Another property raffle - this time with what appeared to be a castle as its main prize - has hit trouble with the authorities.

A complaint to the Advertising Standards Authority was made following the change of prize from a property to a cash prize in the competition on the Orchardton Castle Facebook page; however, the cash prize was not going to be to the value of the property prize, which was said to be between £1.5m and £2.7m. 

“Because neither the advertised prize nor a reasonable alternative had been awarded, we concluded that the promotion had not been administered fairly and was in breach of the Code” the ASA said in conclusion.


The complaint followed a claim seen on the Orchardton Castle Facebook page in February stating: “BUY AN ENTRY AND GET A FREE ENTRY WITH FACEBOOK. Share and like OUR PAGE on Facebook - fill in a form from our site Don’t forget to fill in the question answers [sic]. thank you. https://winacastle.co.uk https://winyourcastle.com https://winacastle.co.uk/step2b.html for form. Please remember it must be a like THE PAGE not post [sic] and a share for a free entry. Good luck everyone!”

Below an image showed the view from a window of a lawn and trees leading to the sea, beneath which large text stated “Win A Castle”. Smaller text underneath stated “win a castle competition. For less than the price of a pizza! £5 per entry. Buy some now before they all go. Win the whole building freehold”.

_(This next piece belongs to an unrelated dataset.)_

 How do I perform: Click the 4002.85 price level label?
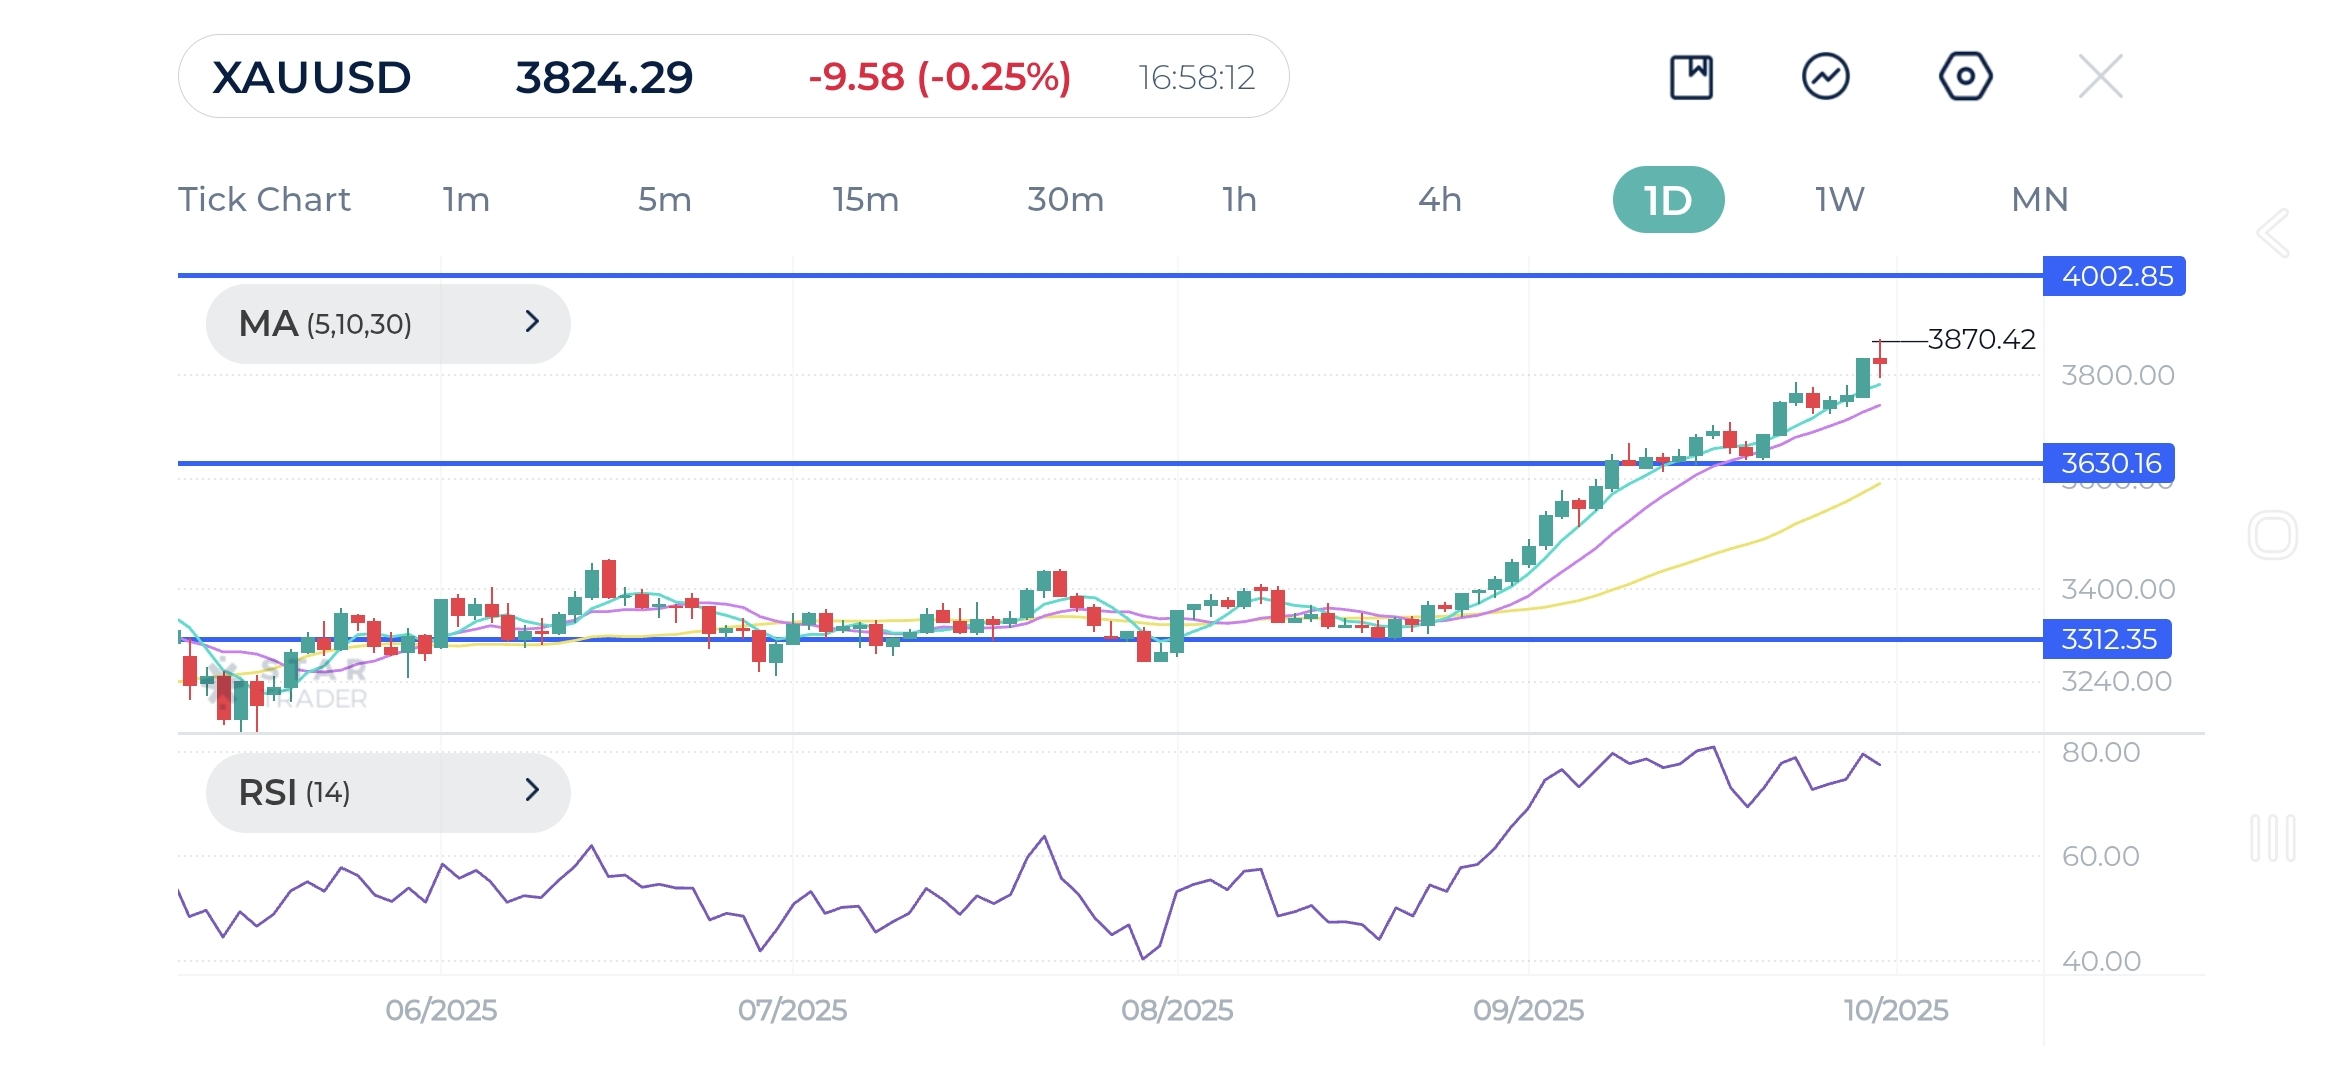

But the complainant, who understood that the prize had been changed to a cash amount, challenged whether the promotion had been administered fairly.

Susan DeVere, trading as Win Your Castle, told the ASA that everyone was dealt with honourably and there were no justifiable grounds for complaint. It said all property competitions were run in the same way and that the property could not be awarded if there were not enough entries received to clear the mortgage. To award a cash prize that was equivalent to the value of the property was not possible with property competitions.

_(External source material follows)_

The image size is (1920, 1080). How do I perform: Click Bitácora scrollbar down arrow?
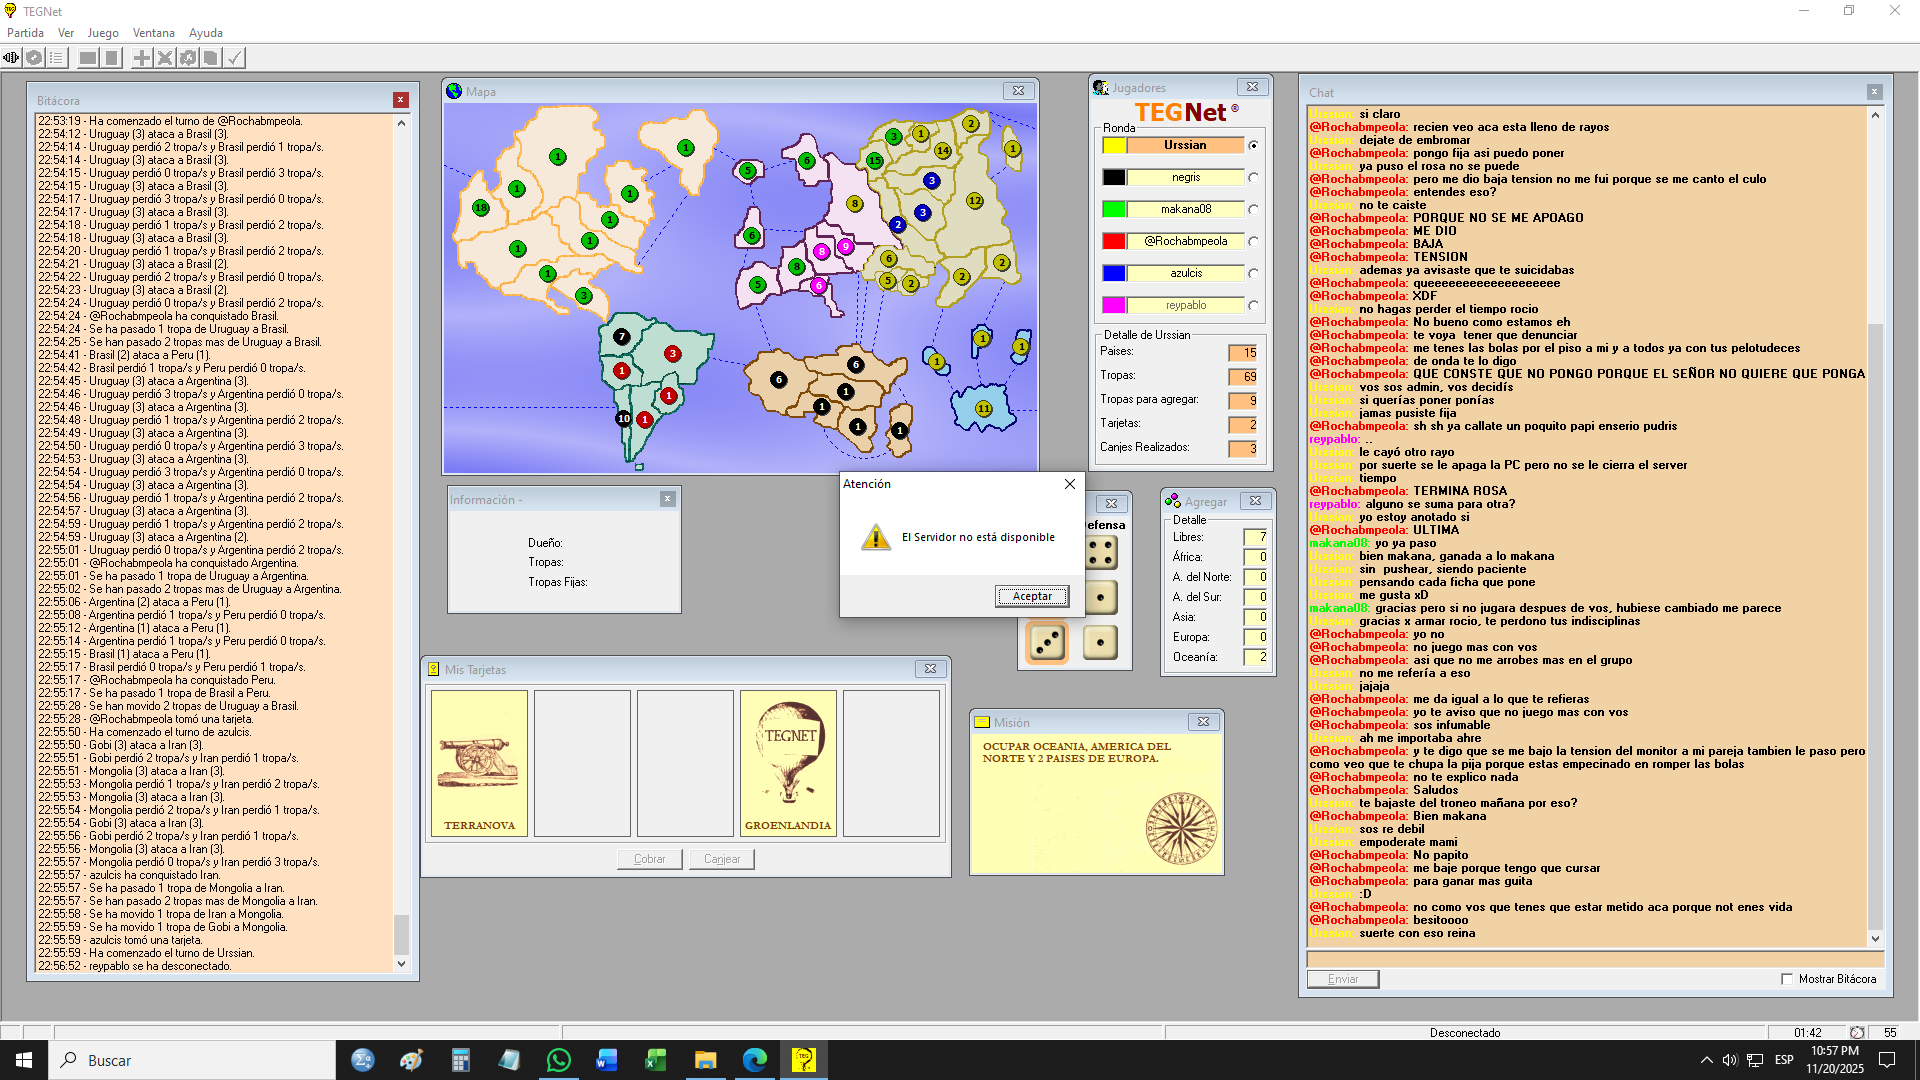(x=401, y=964)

In addition Susan DeVere said the competition’s terms and conditions made clear the full details which were too numerous to be carried on a Facebook post. 

Win Your Castle said that no prizes were withheld and the prize as described was awarded within 30 days. It was made clear from the beginning that if not enough entries were received, the property would not be awarded and a cash prize would be offered instead. 

However, the ASA stated that promoters must award the prize as described in their marketing communications or reasonable equivalents, normally within 30 days, and that it must be specified on all marketing communications whether the promoter may substitute a cash alternative for any prize.

The ASA says: “We noted that the ad appeared on the Orchardton Castle Facebook page and was titled ‘Win A Castle’ which was accompanied by the text ‘Win the whole building freehold.’ We considered that consumers would understand that the advertised prize was freehold ownership of Orchardton Castle. … The complainant had entered the promotion in the hope of winning that specific prize and we noted that there was nothing in the Facebook ad which suggested that a cash prize might be awarded instead, nor had we seen evidence that other competition materials, such as the website, included that information in a prominent form.”

It appears that at the end of the competition three cash prizes were awarded at the value of £65,000; £7,000; and £5,000 instead of the advertised prize, because the minimum number of entries had not been reached, and that the advertiser had offered the winner a share of the property. 

“However, we considered that a share of the property or any cash alternative that was less than the value of the property, were not reasonable equivalents to the prize as advertised” concludes the ASA.